## [Your tasks]
(a) Decide whether each statement agrees with the Thanksgiving trip post, answering yes or no and quoting the words from the post that settle it: (i) The writer's sister and her husband bought the pies. (ii) The writer skipped the Wednesday morning run because of the rain. (iii) The drive to FLL took about an hour.
(b) In the Thanksgiving trip post, what place in line did the writer end up with for boarding the flight?
(c) Continue the Thanksgiving trip post from its last sentence, keeping the same live-blog format.

## [Text under study]
════════════════════
I went home for Thanksgiving again this year. I know my family looks forward to seeing me, but I regularly joke that if I didn’t go home, they wouldn’t have Thanksgiving because I typically cook the entire thing. This year my sister in law and brother assisted and my sister and her husband purchased the pies as well as provide the cooking location and utensils.
I had been looking forward to this weekend for quite some time as I don’t see my entire family more than once or twice a year. Maybe that seems normal to some, but not to me. It sucks to me. As hard as it is to leave sunny and warm South Florida and the little Gizmo-butt, I start a 2 month countdown and get very giddy about it. This trip to Chicago I finally had a chance to not be bored on the plane – I had accidentally booked the same trip as my friend, Josh Gordon.
So now, without further ado (and with a crap-ton of post-travel editing), please enjoy the live-blog of my trip home for Thanksgiving this year:
Wednesday 6:30 a.m. – go for run in rain. I intended to get a run in before Thanksgiving rather than use it as an excuse to do nothing for a week. When I woke up and it was raining, I took it as an opportunity to be a rockstar.
8:10- leave for work, have conversation with a duck I see walking to my car that went something like this “Hey duck! Good morning. How are you? Would you mind moving a bit so I can leave and not hit you?”
8:45- realize I forgot to check in 24hrs in advance of my flight and end up 128th in line to get on my flight. What this means is that Josh gets to attempt to hold a seat next to him and bribe passengers (if necessary) in order to make that happen.
2:30- get the “okay” to leave early and begin my holiday weekend and literally shut down, grab purse and leave in a matter of 1 minute.
3:00- finish cleaning house for the weekend (I need to control my cleanliness…this isn’t new) and throw toiletries bag in suitcase. Leave friends at my house (who are going to house and Gizmo sit), load myself into my neighbors car (actually, she did it… I watched) and head to FLL! Not surprisingly there was a lot of traffic. The trip SHOULD take 20-25minutes. In actuality it took about an hour. Stupid Holiday travel!
════════════════════
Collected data
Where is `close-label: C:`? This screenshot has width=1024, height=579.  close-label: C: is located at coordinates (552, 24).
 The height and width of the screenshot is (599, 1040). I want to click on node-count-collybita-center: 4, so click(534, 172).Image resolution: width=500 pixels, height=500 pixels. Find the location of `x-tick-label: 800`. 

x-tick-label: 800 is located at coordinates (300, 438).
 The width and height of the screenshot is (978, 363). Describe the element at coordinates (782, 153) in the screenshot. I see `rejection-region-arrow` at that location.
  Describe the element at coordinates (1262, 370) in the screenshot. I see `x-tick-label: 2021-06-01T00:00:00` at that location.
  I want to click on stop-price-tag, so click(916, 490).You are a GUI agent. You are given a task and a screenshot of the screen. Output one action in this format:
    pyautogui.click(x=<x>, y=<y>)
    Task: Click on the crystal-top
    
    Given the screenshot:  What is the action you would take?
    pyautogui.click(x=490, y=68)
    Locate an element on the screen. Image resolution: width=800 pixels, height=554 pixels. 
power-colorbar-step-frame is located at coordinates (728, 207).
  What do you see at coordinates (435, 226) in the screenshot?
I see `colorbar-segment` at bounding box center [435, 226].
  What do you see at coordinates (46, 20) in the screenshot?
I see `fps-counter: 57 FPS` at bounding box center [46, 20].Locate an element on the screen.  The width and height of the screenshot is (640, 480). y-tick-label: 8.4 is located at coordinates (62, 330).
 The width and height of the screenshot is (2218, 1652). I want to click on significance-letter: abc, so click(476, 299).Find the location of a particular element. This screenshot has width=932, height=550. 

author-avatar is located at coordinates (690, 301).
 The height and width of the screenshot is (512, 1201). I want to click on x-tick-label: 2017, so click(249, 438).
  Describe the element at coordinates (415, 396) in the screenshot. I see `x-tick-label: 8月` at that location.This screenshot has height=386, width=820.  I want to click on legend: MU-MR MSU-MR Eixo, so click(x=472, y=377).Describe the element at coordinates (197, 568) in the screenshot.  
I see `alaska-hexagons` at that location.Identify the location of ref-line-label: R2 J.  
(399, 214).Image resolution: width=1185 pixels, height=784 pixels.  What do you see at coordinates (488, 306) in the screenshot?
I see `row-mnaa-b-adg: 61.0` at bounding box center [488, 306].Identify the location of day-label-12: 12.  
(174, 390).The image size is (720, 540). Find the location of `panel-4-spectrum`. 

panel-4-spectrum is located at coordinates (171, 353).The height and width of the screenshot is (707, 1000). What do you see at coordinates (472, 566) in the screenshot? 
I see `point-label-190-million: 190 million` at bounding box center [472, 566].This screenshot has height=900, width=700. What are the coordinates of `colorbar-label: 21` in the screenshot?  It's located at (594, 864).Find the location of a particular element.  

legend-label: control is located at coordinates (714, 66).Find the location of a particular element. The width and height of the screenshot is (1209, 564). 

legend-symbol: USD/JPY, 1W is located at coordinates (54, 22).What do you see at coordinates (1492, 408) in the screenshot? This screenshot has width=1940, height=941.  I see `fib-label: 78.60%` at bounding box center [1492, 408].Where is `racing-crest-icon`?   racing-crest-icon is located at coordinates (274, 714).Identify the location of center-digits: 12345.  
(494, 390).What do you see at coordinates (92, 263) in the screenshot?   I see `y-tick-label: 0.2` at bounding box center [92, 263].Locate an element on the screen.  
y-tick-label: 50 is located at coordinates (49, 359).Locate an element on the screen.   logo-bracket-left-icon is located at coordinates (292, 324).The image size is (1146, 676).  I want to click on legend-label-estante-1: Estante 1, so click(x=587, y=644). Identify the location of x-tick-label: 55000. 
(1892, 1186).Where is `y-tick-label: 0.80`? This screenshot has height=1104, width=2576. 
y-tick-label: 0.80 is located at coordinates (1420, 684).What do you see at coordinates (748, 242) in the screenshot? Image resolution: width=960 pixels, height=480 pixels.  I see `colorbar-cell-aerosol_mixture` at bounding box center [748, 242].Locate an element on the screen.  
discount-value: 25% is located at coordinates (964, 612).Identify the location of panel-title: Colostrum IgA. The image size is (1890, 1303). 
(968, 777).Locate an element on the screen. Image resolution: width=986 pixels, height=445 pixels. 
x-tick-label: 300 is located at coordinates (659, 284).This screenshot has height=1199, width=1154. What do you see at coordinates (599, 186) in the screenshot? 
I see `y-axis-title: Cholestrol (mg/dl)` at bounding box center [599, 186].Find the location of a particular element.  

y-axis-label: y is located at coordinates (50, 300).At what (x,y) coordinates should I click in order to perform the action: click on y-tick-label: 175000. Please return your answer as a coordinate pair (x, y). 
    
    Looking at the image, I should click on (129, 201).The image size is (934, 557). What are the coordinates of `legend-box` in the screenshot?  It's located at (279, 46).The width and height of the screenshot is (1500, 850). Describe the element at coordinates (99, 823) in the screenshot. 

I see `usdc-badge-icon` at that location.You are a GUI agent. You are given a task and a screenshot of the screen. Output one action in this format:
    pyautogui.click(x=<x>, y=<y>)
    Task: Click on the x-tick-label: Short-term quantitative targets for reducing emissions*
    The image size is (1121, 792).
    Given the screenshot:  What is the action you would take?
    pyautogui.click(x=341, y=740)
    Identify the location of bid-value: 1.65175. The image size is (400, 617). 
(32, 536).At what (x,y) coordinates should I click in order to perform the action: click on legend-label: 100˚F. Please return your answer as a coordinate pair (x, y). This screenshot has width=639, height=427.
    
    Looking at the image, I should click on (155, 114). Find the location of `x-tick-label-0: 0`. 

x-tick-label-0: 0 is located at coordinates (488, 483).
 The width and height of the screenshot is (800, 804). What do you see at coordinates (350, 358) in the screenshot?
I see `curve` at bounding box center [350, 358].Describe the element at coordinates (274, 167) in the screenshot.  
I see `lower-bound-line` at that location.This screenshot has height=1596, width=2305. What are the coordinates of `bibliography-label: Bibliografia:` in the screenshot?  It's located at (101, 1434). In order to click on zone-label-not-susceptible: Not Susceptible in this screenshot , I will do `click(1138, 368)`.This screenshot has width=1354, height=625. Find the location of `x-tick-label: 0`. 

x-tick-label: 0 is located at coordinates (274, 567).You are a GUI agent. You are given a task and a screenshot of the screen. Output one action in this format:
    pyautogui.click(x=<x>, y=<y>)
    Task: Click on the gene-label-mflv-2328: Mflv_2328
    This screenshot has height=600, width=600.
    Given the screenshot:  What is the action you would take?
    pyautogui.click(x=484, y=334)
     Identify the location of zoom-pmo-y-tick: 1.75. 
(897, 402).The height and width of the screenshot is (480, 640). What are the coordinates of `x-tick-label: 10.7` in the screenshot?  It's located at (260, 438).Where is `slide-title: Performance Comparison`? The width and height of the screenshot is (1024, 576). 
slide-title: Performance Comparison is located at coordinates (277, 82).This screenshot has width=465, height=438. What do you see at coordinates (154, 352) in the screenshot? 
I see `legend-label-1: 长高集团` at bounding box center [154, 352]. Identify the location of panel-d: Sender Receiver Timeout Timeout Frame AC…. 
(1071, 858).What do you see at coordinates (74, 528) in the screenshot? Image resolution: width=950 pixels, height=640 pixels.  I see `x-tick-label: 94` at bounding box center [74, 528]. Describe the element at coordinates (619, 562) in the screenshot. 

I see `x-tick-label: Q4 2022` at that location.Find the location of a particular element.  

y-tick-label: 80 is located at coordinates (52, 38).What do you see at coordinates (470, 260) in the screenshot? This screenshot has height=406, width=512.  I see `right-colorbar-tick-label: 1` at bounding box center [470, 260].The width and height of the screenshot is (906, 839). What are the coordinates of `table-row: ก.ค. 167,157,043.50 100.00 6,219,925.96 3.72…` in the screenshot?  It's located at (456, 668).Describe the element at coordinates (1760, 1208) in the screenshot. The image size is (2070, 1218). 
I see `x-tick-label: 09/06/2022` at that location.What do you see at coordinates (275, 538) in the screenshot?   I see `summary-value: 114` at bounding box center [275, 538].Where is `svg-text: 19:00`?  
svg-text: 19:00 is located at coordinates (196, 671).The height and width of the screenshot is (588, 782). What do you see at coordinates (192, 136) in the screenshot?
════════════════════
## [Results in order]
(a)
(i) Yes: "my sister and her husband purchased the pies"
(ii) No: "Wednesday 6:30 a.m. – go for run in rain."
(iii) Yes: "In actuality it took about an hour."

(b) 128th in line.

(c)
4:00- arrive at airport. Inquire about JGs whereabouts as I enter the security checkpoint line
4:18- sit at airport restaurant. Yes, it took exactly 18 minutes for me to check my bag, get through security and sit down. Yes I am a travel ninja. Order a miller lite.
4:48- laugh at JG for being 1/3 of the way through the now epic security line after already 25 minutes. (Editors note: I had 1/4 but changed it due to his quick progression from there on) It actually didn’t take very long, but in relation to my less than 20 minutes, it seemed to take forever. I order another Miller Lite and send pictures of the menu to JG so he can choose his food before he comes to Pasha’s to join me.
6:05- finish dinner and beers. Go to airport store!! Yay shopping!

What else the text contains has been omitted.